- O episódio especial do quadro Mulheres Fantásticas, no Fantástico, após o Domingão com Huck, aborda a fertilização in vitro e a história da cientista Jean Purdy.
- Fátima Bernardes e Poliana Abritta, mães de trigêmeos via FIV, participam do programa como responsáveis por narrar e apresentar os relatos.
- Jean Purdy e a equipe enfrentaram dificuldades financeiras e de materiais; após mais de uma década, nasceu Louise, a primeira bebê de proveta, mas o reconhecimento só veio depois.
- O episódio também conta a história de Livia Eberlin, brasileira que desenvolveu uma tecnologia capaz de identificar células cancerosas, incluindo a caneta cirúrgica apresentada por Poliana em Houston.
- A proposta é mostrar como a FIV transformou a maternidade e destacar pessoas ligadas a esse avanço médico.
A Fertilização in Vitro (FIV) será tema de um episódio especial do quadro Mulheres Fantásticas no Fantástico, exibido após o Domingão com Huck.
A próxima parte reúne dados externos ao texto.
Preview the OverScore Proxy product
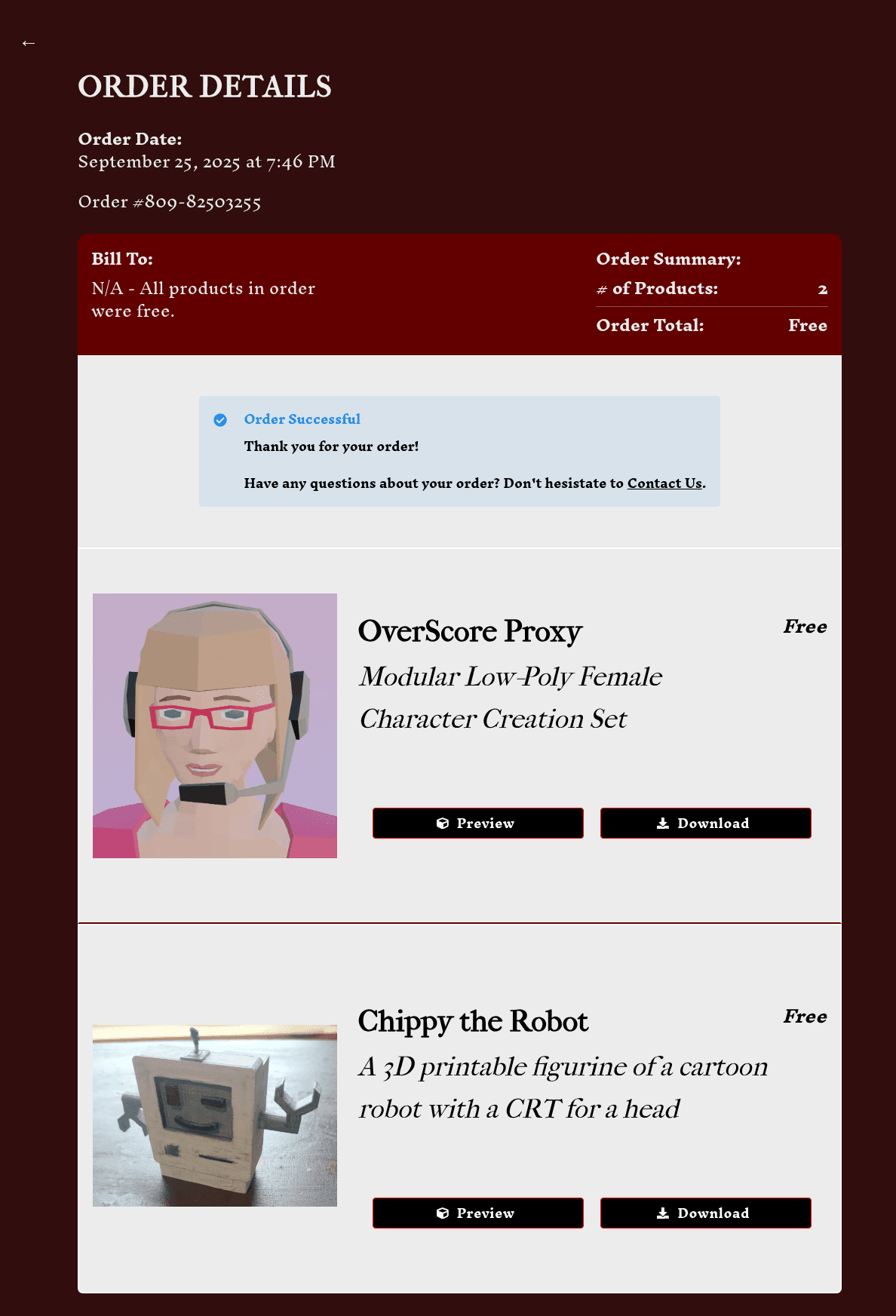Screen dimensions: 896x1316 click(x=478, y=824)
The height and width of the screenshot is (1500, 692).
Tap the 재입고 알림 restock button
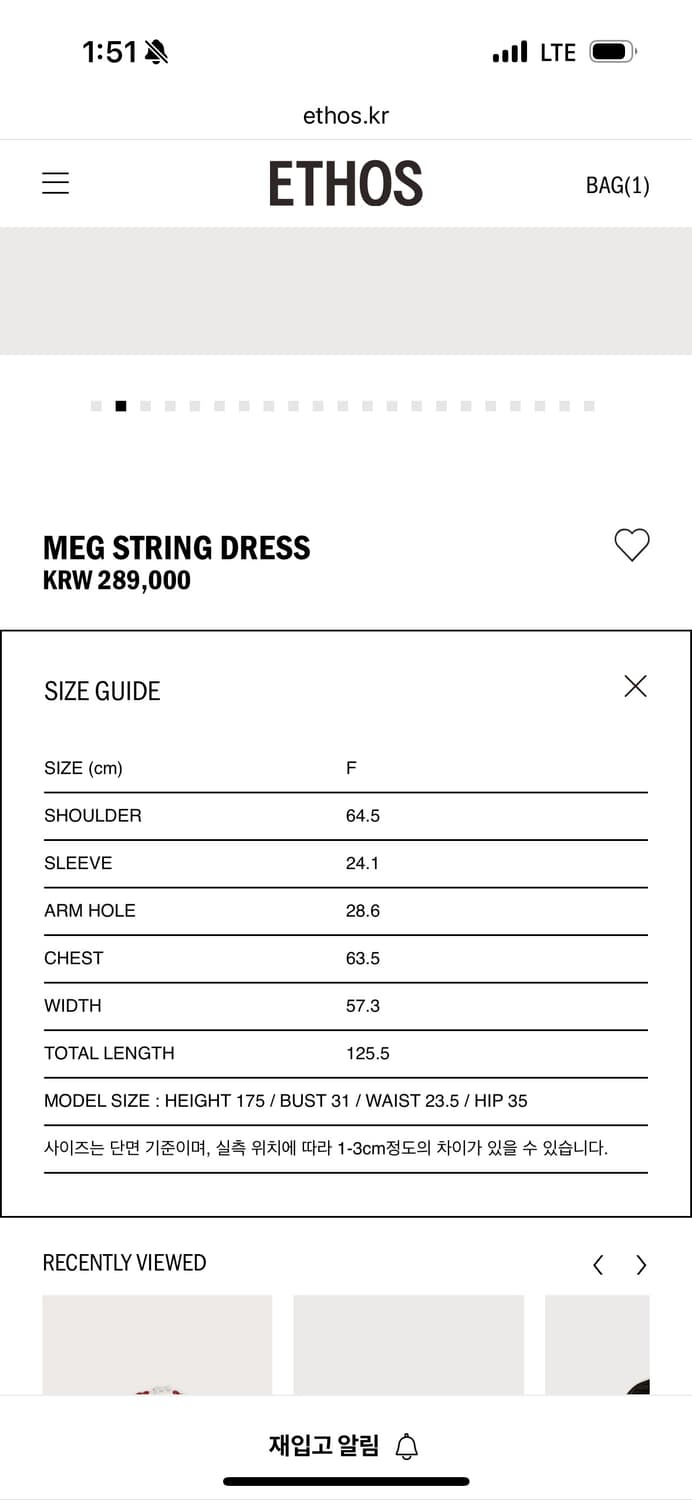[325, 1444]
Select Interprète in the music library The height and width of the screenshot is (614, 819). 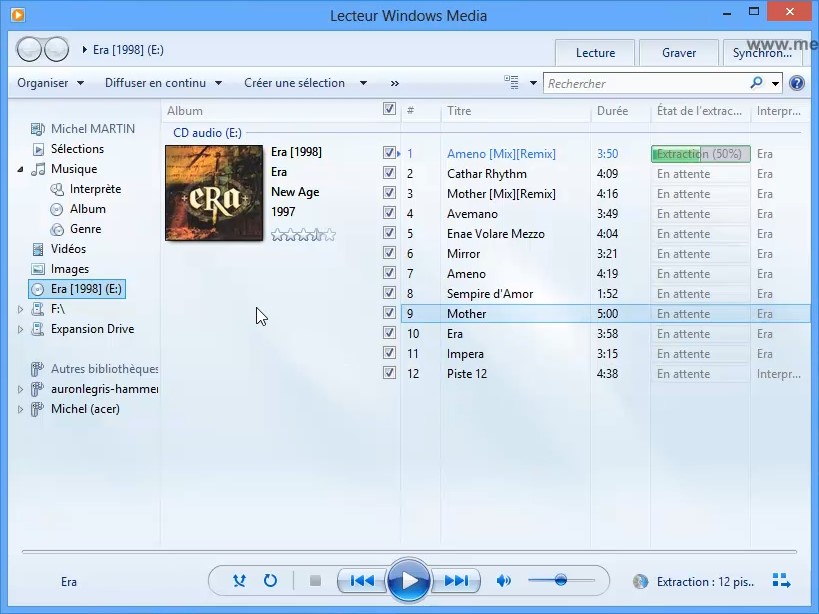coord(95,189)
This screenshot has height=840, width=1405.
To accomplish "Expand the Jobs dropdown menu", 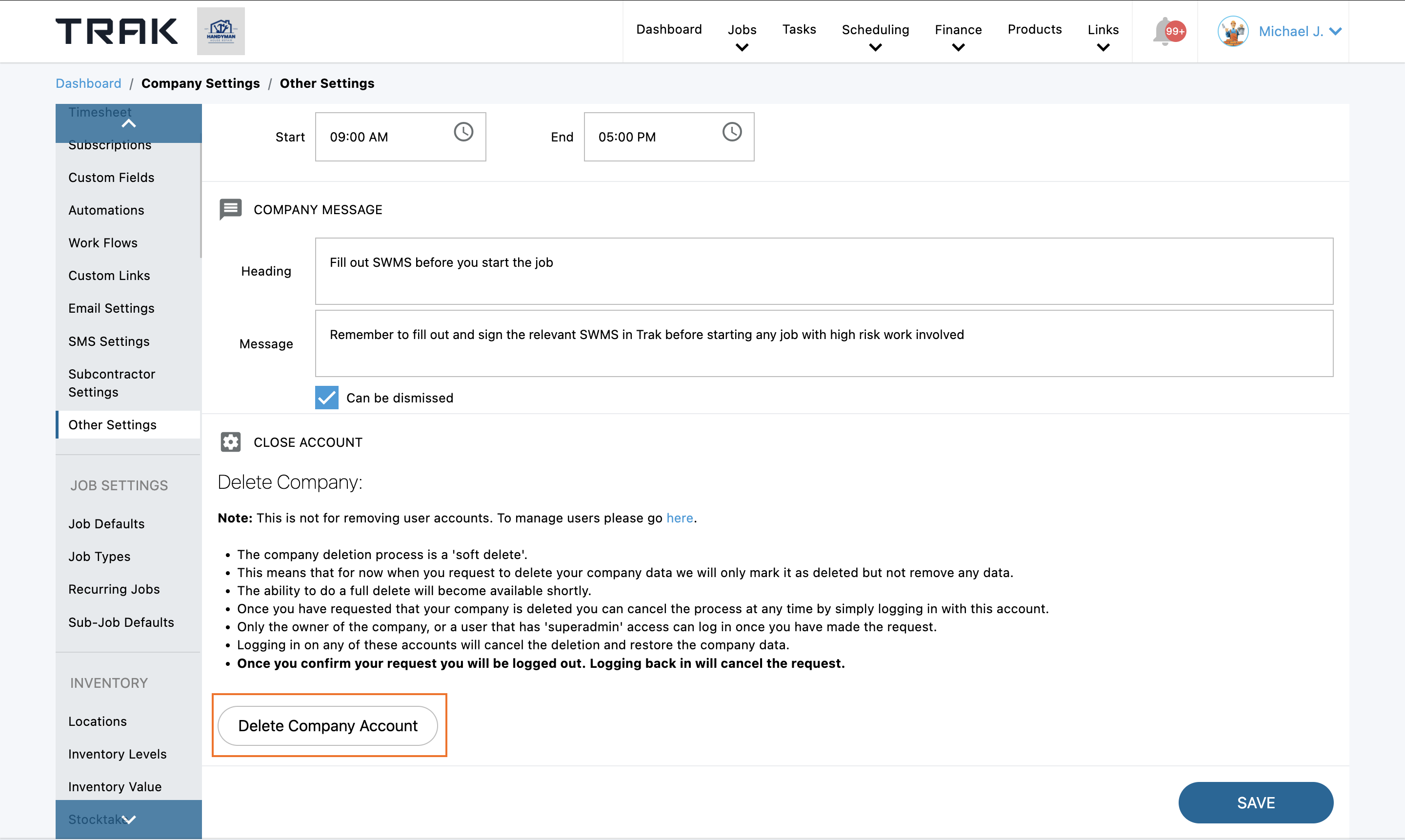I will coord(742,37).
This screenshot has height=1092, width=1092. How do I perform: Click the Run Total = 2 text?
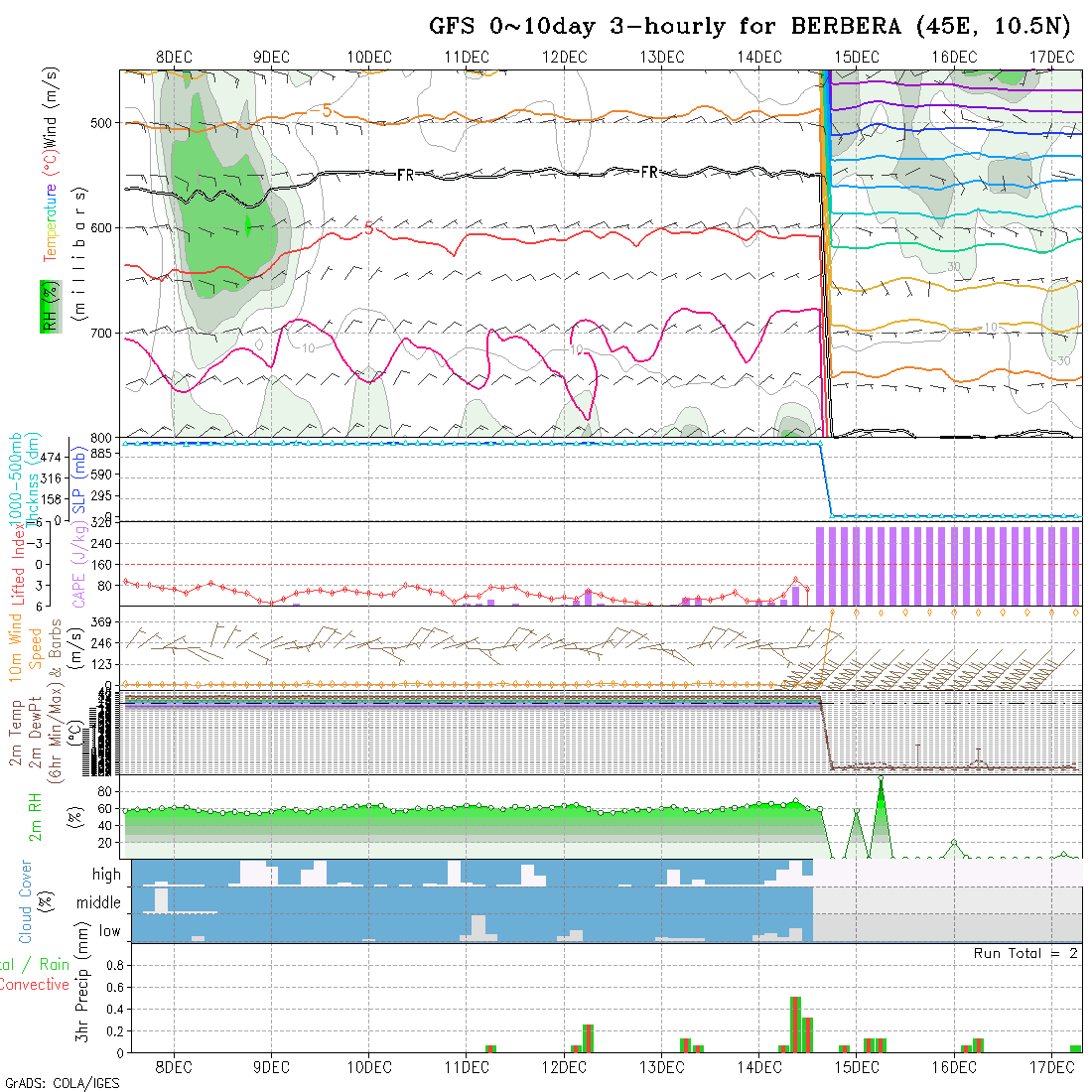point(1025,953)
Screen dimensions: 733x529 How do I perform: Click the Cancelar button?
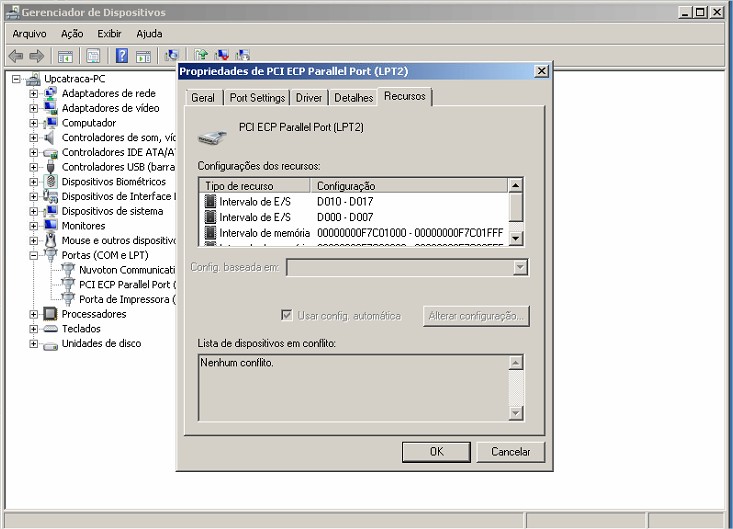pyautogui.click(x=510, y=452)

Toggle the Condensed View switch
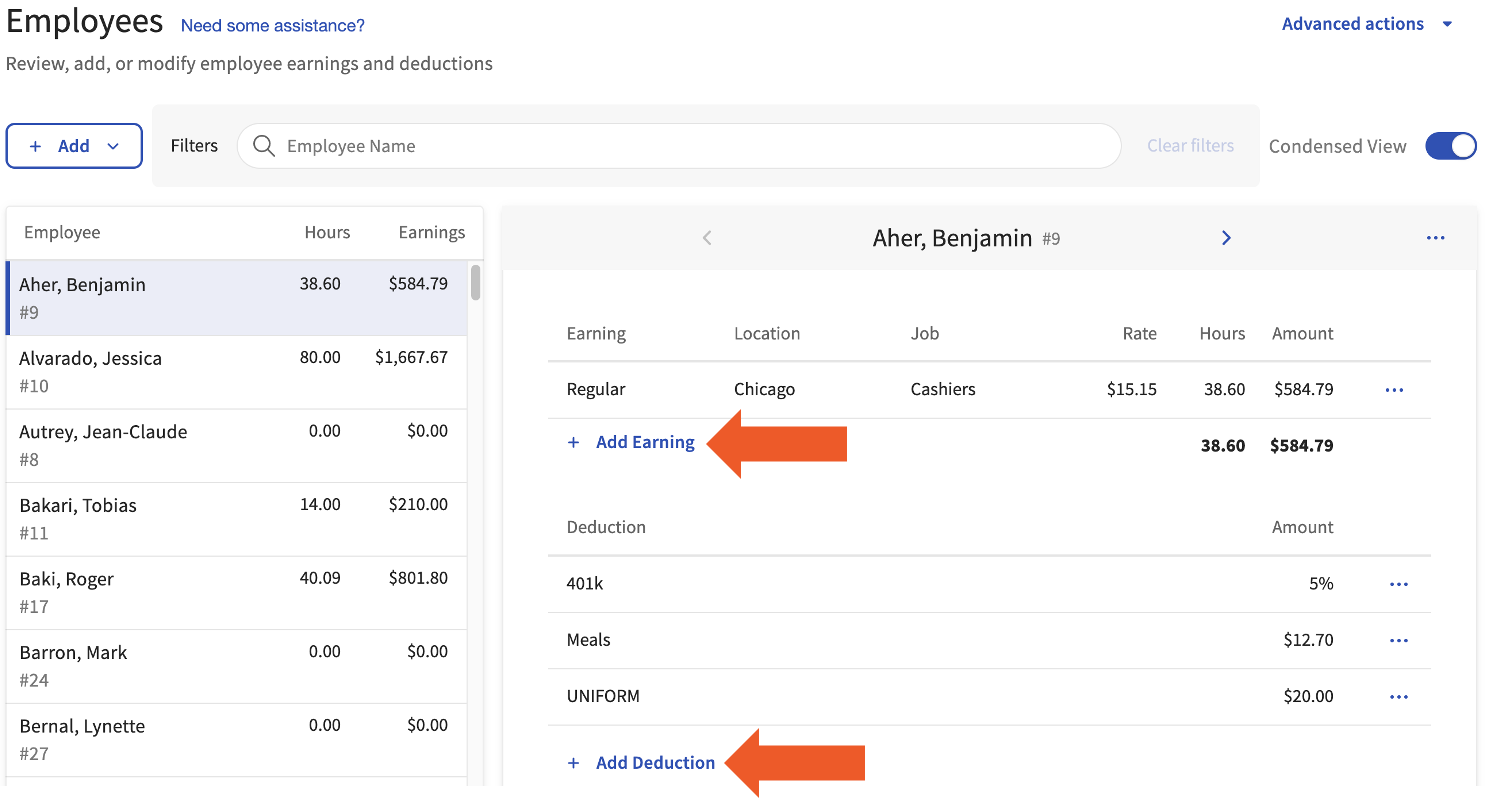point(1450,146)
A produção relembra a contribuição de Jean Purdy, uma das pioneiras na FIV, assegurando o avanço científico.
As apresentações ficam por conta de Poliana Abritta, mãe de trigêmeos via FIV, e Fátima Bernardes, também mãe de trigêmeos por esse método. Ambas narram a trajetória de Purdy, desde os primeiros experimentos até o reconhecimento tardio de seu papel.
O programa busca esclarecer como a FIV mudou o cenário da maternidade e da medicina, destacando a persistência de equipes em condições financeiras precárias.
O episódio vai ao ar neste domingo, direto da programação da TV Globo, trazendo relatos históricos e aspectos humanos da pesquisa.
História de Jean Purdy
Jean Purdy foi uma das cientistas-chave na FIV, atuando em parceria com colegas que valorizavam a pesquisa mesmo com poucos recursos. A equipe enfrentou dificuldades financeiras, recorrendo a materiais improvisados. Louise, nascida em 1978, foi a primeira bebê de proveta do mundo.
Anos após a morte de Purdy, sua participação recebeu reconhecimento público, graças ao esforço dos colegas e de famílias que acompanharam o avanço da tecnologia.
Tecnologia de Livia Eberlin
O episódio também aborda a brasileira Livia Eberlin, criadora de uma tecnologia capaz de identificar células cancerosas. Poliana Abritta viajou a Houston, no Texas, para conhecer a caneta cirúrgica em estudo no maior centro de pesquisas de câncer.
A ferramenta pretende apontar, durante a cirurgia, os limites entre tumor e tecido normal, auxiliando cirurgias mais precisas e seguras para pacientes.
Eberlin comenta que a invenção resulta de anos de laboratório e de oportunidades que surgem no ambiente acadêmico e clínico.